The holotype skull likely came from the limestone that caps the Birmingham Shale or the underlying paleosol. Because it was not found in situ, the horizon in which the skull originated cannot be determined definitively. The gray limestone matrix that is found inside the skull has been examined by geochemical X-ray reflectance analyses. However, these analyses were not able to determine the stratigraphic origin of the skull. Carbonate nodules at the base of the Clarksburg Member and the limestone capping the Birmingham Shale were the most likely sources of the skull based on these analyses, although chemical dissimilarities with the skull matrix existed in both these strata. According to the original describers of Fedexia, the carbonate nodules of the Clarksburg Member were an unlikely source because of biogenic disturbances and an abundance of siliciclastic material.

The holotype skull is 11.5 cm long and is uncrushed and well preserved. Remarkably, the stapes, or middle ear bone, remains intact. Also preserved are both mandibles and the atlas-axis complex, which connects to the base of the skull.

==Description==
Fedexia possesses several characteristics that identify it as a trematopid. One of the most noticeable is a greatly elongated and subdivided external naris. The posterior portion of the naris may have held a salt gland. Another characteristic is the presence of large palatal tusks. Based on small bony elements present in the related trematopid Anconastes, Fedexia likely had a granular skin texture formed by bony protuberances. These protuberances would have served as protection from predators and would have lessened water loss through the skin.

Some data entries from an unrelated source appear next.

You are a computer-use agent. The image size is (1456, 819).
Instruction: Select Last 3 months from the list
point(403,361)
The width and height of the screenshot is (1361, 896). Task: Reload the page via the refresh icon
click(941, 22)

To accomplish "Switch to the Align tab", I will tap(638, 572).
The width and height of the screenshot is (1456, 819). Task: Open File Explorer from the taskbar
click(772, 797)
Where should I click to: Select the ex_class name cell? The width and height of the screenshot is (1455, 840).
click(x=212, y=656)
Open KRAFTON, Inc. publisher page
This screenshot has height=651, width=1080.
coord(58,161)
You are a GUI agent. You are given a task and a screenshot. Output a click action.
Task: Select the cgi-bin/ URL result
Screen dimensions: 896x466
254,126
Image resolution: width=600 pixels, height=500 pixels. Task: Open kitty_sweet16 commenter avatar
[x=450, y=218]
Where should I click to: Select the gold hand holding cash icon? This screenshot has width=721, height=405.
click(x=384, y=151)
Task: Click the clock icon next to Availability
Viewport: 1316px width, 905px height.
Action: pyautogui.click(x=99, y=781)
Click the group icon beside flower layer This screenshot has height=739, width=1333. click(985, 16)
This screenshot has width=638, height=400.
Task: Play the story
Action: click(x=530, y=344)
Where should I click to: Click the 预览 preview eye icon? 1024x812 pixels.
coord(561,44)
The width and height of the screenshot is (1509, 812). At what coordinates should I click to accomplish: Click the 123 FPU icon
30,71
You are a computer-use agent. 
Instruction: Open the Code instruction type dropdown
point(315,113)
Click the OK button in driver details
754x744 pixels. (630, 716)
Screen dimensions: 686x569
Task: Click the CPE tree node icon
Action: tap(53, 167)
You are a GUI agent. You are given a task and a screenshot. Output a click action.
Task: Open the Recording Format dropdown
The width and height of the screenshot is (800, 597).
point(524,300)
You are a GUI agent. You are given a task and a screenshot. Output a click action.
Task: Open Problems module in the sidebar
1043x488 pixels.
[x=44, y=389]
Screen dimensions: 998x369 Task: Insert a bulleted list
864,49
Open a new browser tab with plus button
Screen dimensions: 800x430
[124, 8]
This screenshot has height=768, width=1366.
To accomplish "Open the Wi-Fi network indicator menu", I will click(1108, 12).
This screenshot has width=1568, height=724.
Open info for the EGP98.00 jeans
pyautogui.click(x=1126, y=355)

Unlike other trematopids, Fedexia has a tall, arching lateral profile to the skull. The margin forms a broad arc from the tip of the snout to the occipital region. Other trematopids have a lower, straighter profile to the skull. Another distinguishing feature is that the postorbital length, from the eyes to the back of the skull, is greater than the preorbital length, from the eyes to the tip of the snout. The orbits, or eye sockets, are vertically elongated, extending dorsally to the skull table. There is also a small notch on the premaxilla that separates the premaxillary teeth from the maxillary teeth.

==Classification==
Below is a cladogram showing the phylogenetic relations of Fedexia, from Berman et al., 2010:

==Paleobiology==
Like all trematopids, Fedexia was well adapted to a terrestrial lifestyle. Trematopids are the earliest examples of vertebrate life in North America that lived mostly on land, although they likely returned to the water to mate and lay eggs. Fedexia is one of the oldest known vertebrates to have been primarily terrestrial rather than aquatic. Even older are the trematopids Actiobates and Anconastes, which are Missourian (Kasimovian) and early Virgilian in age, respectively. The shift toward a terrestrial lifestyle may have been a response to the warmer and drier global climate that existed during the late Carboniferous. During this time, glaciation caused the climate to rapidly fluctuate and sea levels to drop. This resulted in a loss of coal swamps that were once common at higher latitudes. Fedexia was an early example of adaptation to the changing climate. It is possible that terrestrial trematopids existed for a few million years prior to Fedexia, Actiobates, and Anconastes. Earlier trematopids may have inhabited upland regions, and would have later immigrated to lowland and coastal regions as the climate continued to change. Some 20 million years after the appearance of Fedexia, during the Permian period, trematopids and other terrestrial vertebrates experienced rapid diversification.